Metadata-Version: 2.4
Name: bigsmall
Version: 1.0.0
Summary: Lossless neural network weight compression
Home-page: https://github.com/wpferrell/bigsmall
Author: BigSmall contributors
Author-email: wpferrell@gmail.com
License: Apache-2.0
Requires-Python: >=3.9
Description-Content-Type: text/markdown
License-File: LICENSE
Requires-Dist: numpy>=1.24
Requires-Dist: constriction>=0.4
Requires-Dist: zstandard>=0.21
Requires-Dist: blosc2>=2.0
Requires-Dist: safetensors>=0.4
Provides-Extra: torch
Requires-Dist: torch>=2.0; extra == "torch"
Provides-Extra: hf
Requires-Dist: transformers>=4.30; extra == "hf"
Provides-Extra: diffusion
Requires-Dist: diffusers>=0.20; extra == "diffusion"
Provides-Extra: vllm
Requires-Dist: vllm>=0.4; extra == "vllm"
Provides-Extra: all
Requires-Dist: torch>=2.0; extra == "all"
Requires-Dist: transformers>=4.30; extra == "all"
Requires-Dist: diffusers>=0.20; extra == "all"
Dynamic: author
Dynamic: author-email
Dynamic: description
Dynamic: description-content-type
Dynamic: home-page
Dynamic: license
Dynamic: license-file
Dynamic: provides-extra
Dynamic: requires-dist
Dynamic: requires-python
Dynamic: summary

# BigSmall

Lossless neural network weight compression. One package, every float format,
every model. Compress big models so they fit (or load faster) on small hardware.

## Why BigSmall

BigSmall is **lossless**, not quantization. After decompression the weights are
bit-for-bit identical to the original (md5-verified on every shard). You get the
same inference outputs as the uncompressed model — no quality degradation, no
fine-tune drift, no surprise accuracy regression on long-tail prompts.
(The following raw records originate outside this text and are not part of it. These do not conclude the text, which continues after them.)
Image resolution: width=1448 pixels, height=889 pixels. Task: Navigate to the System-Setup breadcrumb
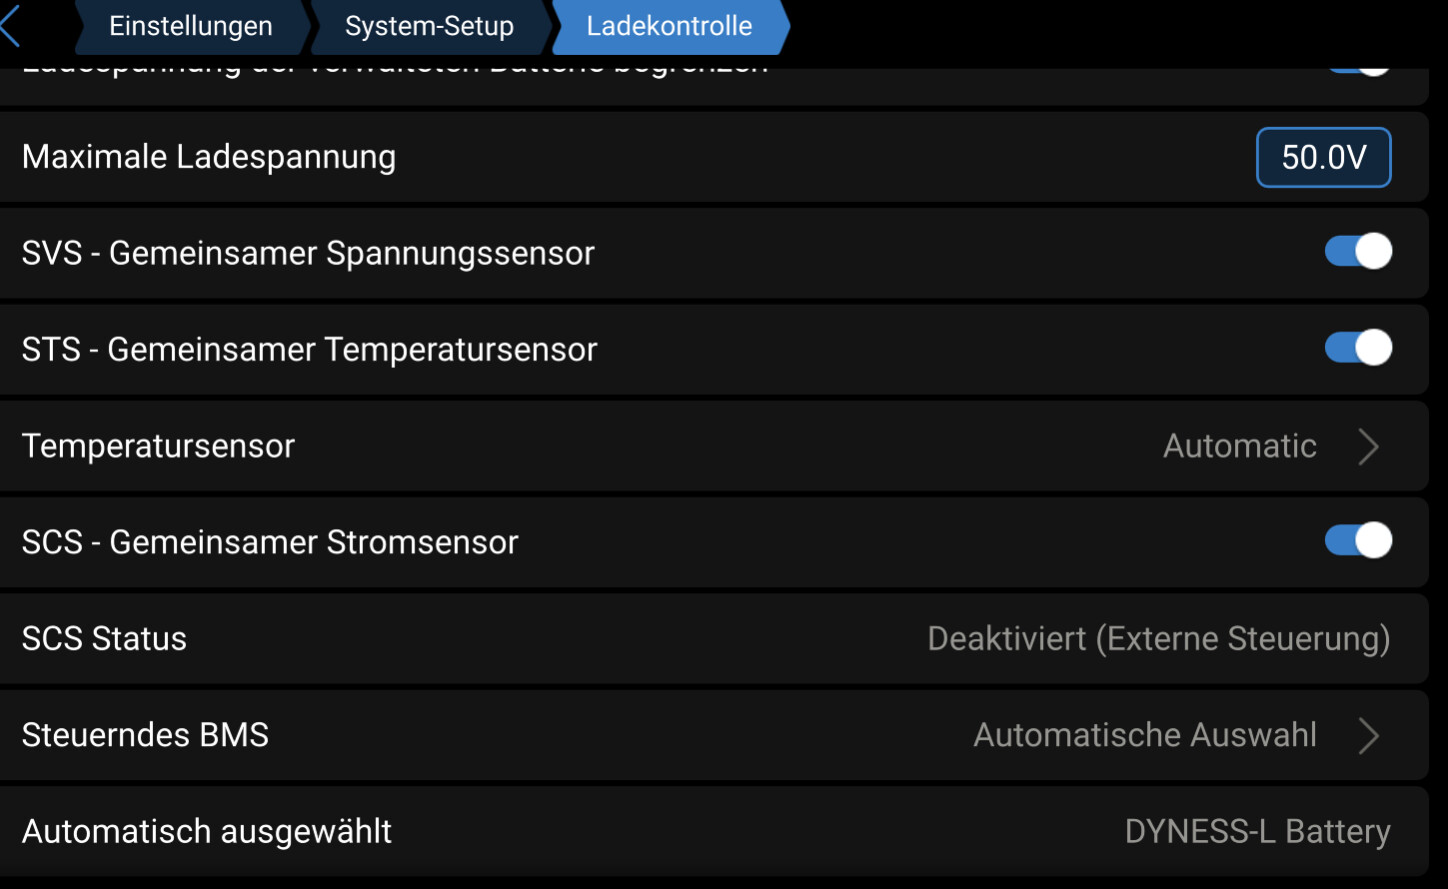[x=429, y=26]
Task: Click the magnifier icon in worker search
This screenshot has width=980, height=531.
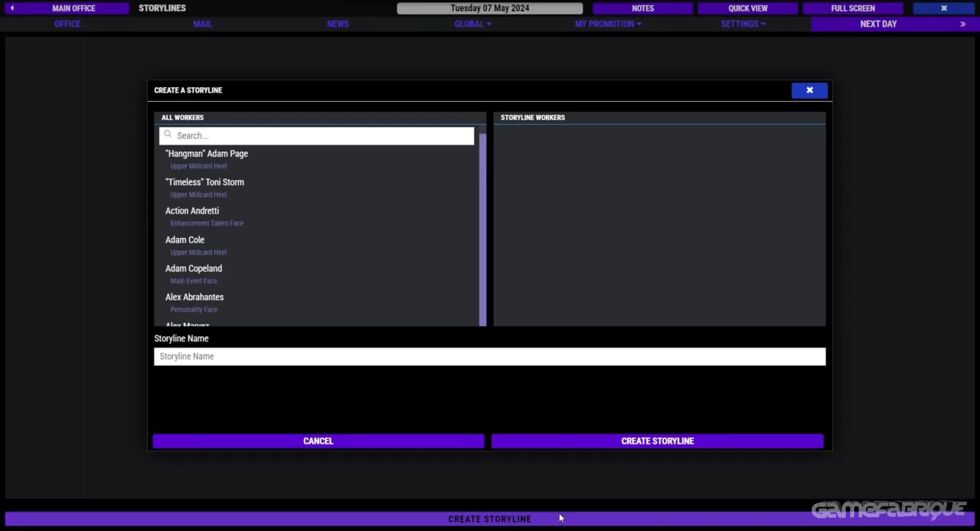Action: point(168,135)
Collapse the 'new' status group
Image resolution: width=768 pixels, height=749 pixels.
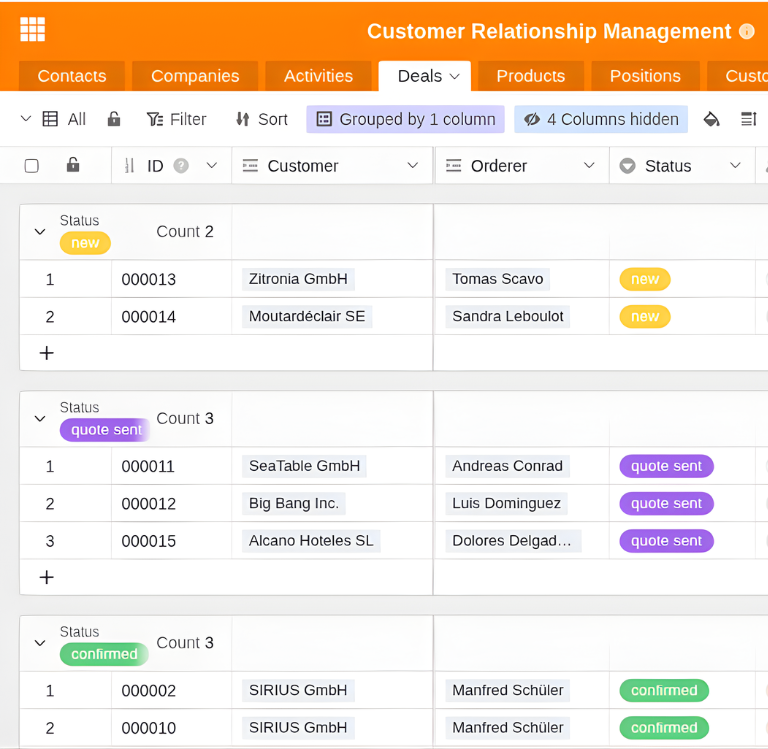coord(40,232)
Existing tools force a tradeoff: ZipNN (~83% ratio, FP32 only), DFloat11 (~68%,
BF16 only, ~2× slower inference at batch=1), ZipServ (~70%, BF16 only, H100-style
GPUs only). BigSmall covers FP32/BF16/FP16/FP8/FP4 in a single package, hits the
proven mathematical floor on each format, and adds no inference overhead — you
decompress once at load time and run at native speed.

It is the right tool when reproducibility, fine-tuning, or production quality
matters. Ollama-style 4-bit quantization gives you a smaller, **worse** version of
the model. BigSmall gives you a smaller version of **the same** model.

## Install

```bash
pip install bigsmall
```

Optional extras: `pip install "bigsmall[torch]"`, `[hf]`, `[diffusion]`, `[vllm]`, `[all]`.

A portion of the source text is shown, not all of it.